I had a dream over the weekend. I had been selected (SELECTED!!) to pilot a
hot air balloon on a mission. What the
mission was, in the manner of dreams, was not clear to me. What I did know, in my heart, that this was a
super important matter – perhaps even of national security. I had been practicing, working, and I thought
I was READY. READY!!
Do, or do not. There is no try. |
Then came the box. An
impossibly small box to hold my super important balloon. But nonetheless, it had been delivered. I unwrapped it. This hot air balloon was a do-it-yourself
kit. With instructions written in that poorly
translated Chinese to English patois that is unique to things manufactured
overseas. What the HELL! Why did this amazingly critical mission
equipment come like this?!
To boot, this balloon was nothing like the ones I had been
working with. It only had FIVE electrical
connections.
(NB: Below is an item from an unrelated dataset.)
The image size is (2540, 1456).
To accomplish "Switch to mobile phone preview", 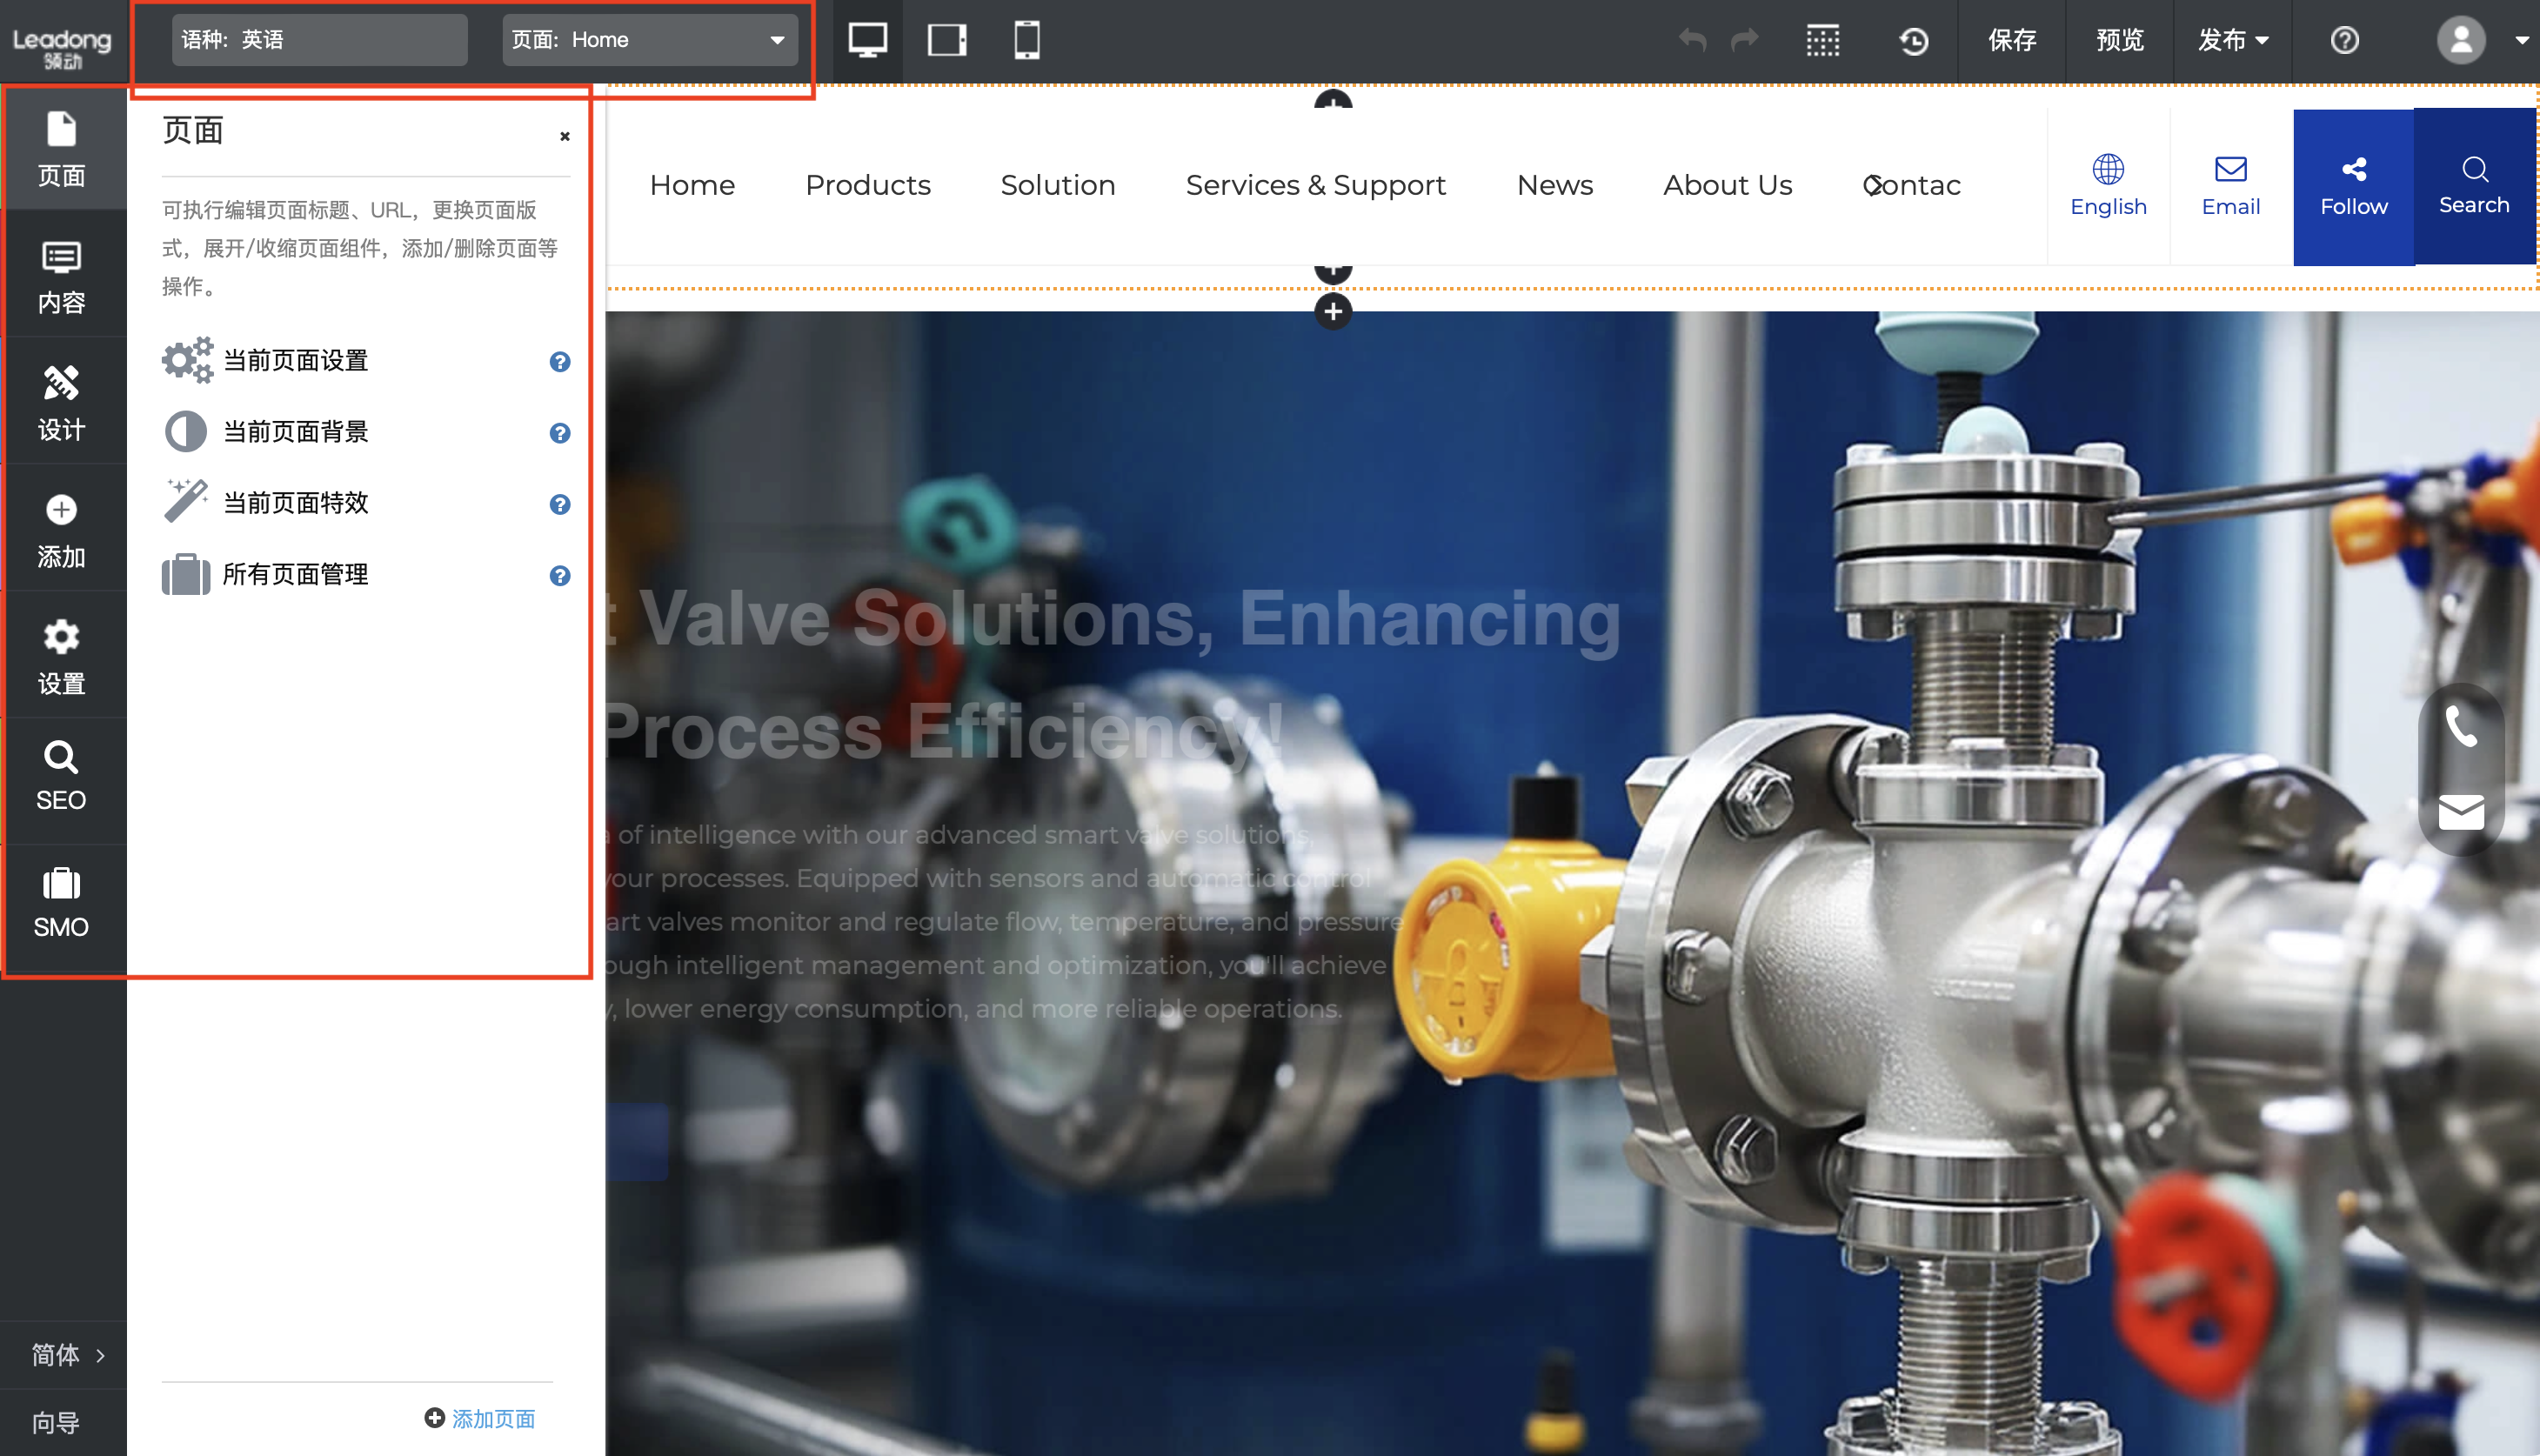I will pos(1027,40).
FIVE!! NOT six!!
How does anyone make a balloon fly with only five connectors? (Again, in the manner peculiar to dreams, it
was totally sensical that the balloon was electrically powered. Never Mind there was no basket for me to sit
in.)
My sleeping self was giving voice to my inner questions….was
this dream was about piloting a balloon? (PS I REALLY want to go on a hot air balloon ride.) Was it about taking care of my marriage, renewing
my commitment to my job, being a good mom, running across the Grand Canyon… No
matter. Am I doing a good enough
job? Working hard enough on the right
things? Am I ready? Who the fuck
knows. You can only do what you are
able.
I hope I can make the damn balloon fly with only 5 connections. It’s really important, and I really want to
fly. Tired of bumping around on the
ground.
Oh Bethy Boo...you can do good bumping around on the ground as well as up in the air. Love you. And your words.